Several winters back, I bought my husband a nuthatch feeder,
one where the suet block is on the bottom side and the nuthatch lands in his
favorite position of upside down. We watched the sparrows and chickadees watch
the nuthatch, and lo and behold very soon, the sparrows and chickadees had
learned how to land upside down on the nuthatch feeder. They reminded me of
kids playing double dare down. They didn’t appear to feel the need to remain true
to the stories we’d written about them.
Even funnier than that was an incident back in my shepherding
days. To say I was as amateur when we started would have been kind. I had so
little eye for sheep that I couldn’t tell one white sheep from another. Even
the tiniest of spots was sufficient to get a ewe a name. Spottie had one black
dot on her face and was one of the first to introduce herself. She came up to
me, stuck her nose in my face as if she were nearsighted and sniffed her way
across my cheeks. I guess I passed muster for we soon became friends. But the
day she stole the banana peel, that was a poser. I was sitting in the pasture finishing
off a banana and had the peel dangling from my fingers between my knees. I wasn’t
paying attention to anything in particular until I noticed Spottie coming
through the flock like a determined old shopper on $1.49 Day. She cut a swath
right through her fellow females, whipped up to me, grabbed the banana peel out
of my hand and kept on trucking. Now you tell me where a sheep of the northern
climes comes to know about bananas.
And finally there was the weasel that lived in the nearby
bush but “moused” the dairy barn for us on a regular basis. Mind you, I was not
at all pleased when he shifted his diet late one spring to baby chicks and
killed 49 of the 50 I was rearing, carrying each one back to the bush and
neatly arranging them in some old tin cans he’d found out there. But one day
when I was milking, he came in, dove down a mouse hole, came up with mouse and
left. After about his third trip, curious, I went to the door to see where he
was going. Our huge Komondor, Dali, was snoozing outside the back of the barn
with her head resting on the skid the building sat on. The weasel ran down the
skid, right over top of Dali’s snout and then shot around the side of the
building and into the bush. Her head snapped up, then she leapt up and gave
chase, but the weasel was long gone. Then the cheeky little beggar, just as Dali
had gotten settled back down, came from the opposite direction, back over her
snout and into the milking barn. Three times more he did this, and I think the
last time, when she didn’t leap up but merely followed him with her eyes it was
because she was as incredulous as I was. We’re talking about an eight inch
weasel and a 130 pound livestock guard dog.

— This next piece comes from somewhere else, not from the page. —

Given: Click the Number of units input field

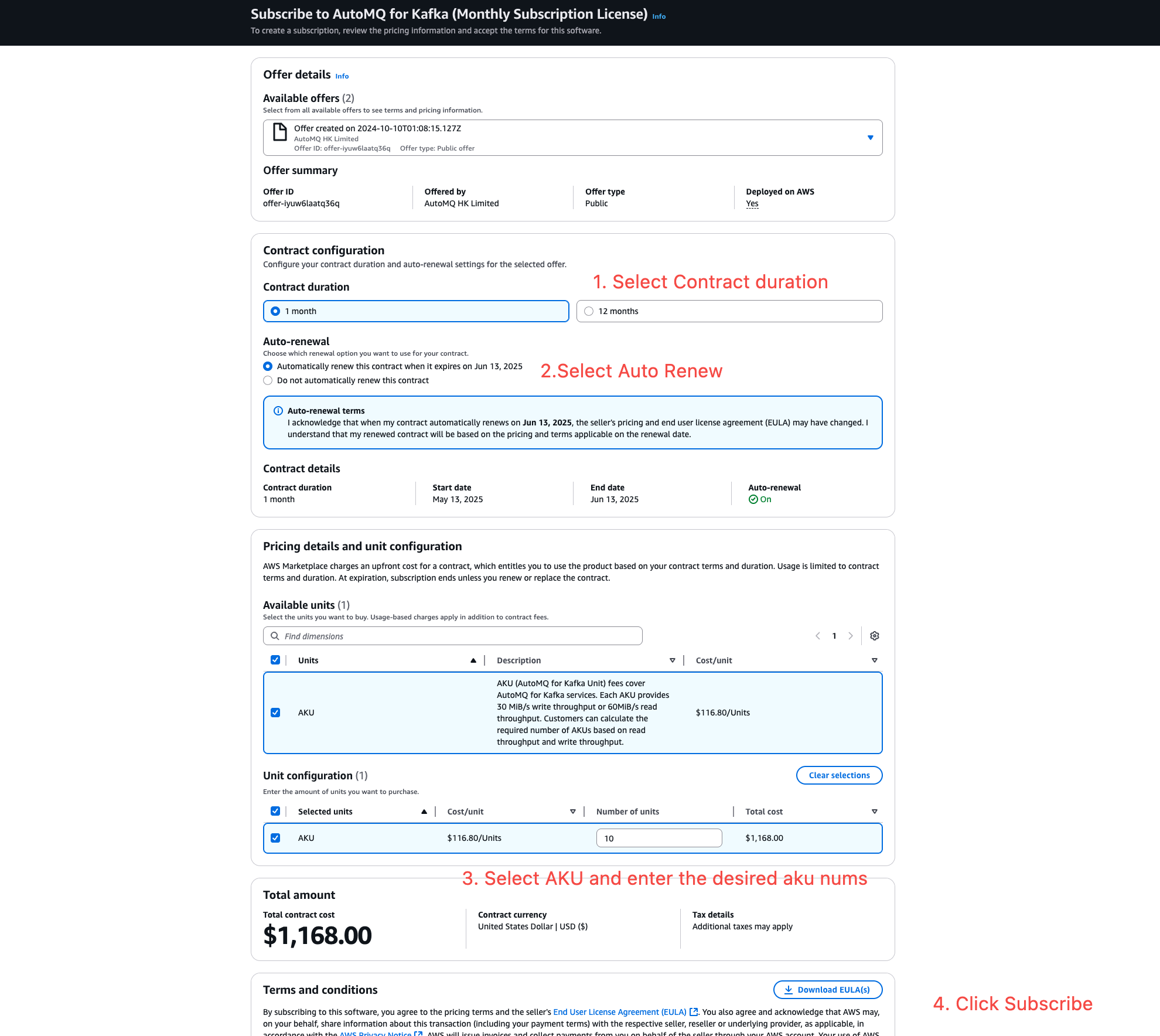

I believe I enjoy the animal kingdom so thoroughly because
no matter where they find themselves, wild in the bush, fenced in a pasture or
resident in a small back yard, it never appears to occur to them not to have
fun. Ease and enjoyment is what they know with a spontaneity that thrills me. I
am not sure why we see life so differently, but I do know that what one
believes, one becomes. So I choose my friends more carefully these days. And
since I no longer have the bush or a pasture, you’re likely to find me sitting
on my back steps amongst our extended family of birds, chipmunks and squirrels.
For if I am going to cultivate any beliefs at this point in my life, I want it
to be theirs.
Christina, I am right there with you on every point and your final conclusion. I hope someday you will sit with me on my deck and share my family of birds, chipmunks, and squirrels as we learn about Life and fun from them!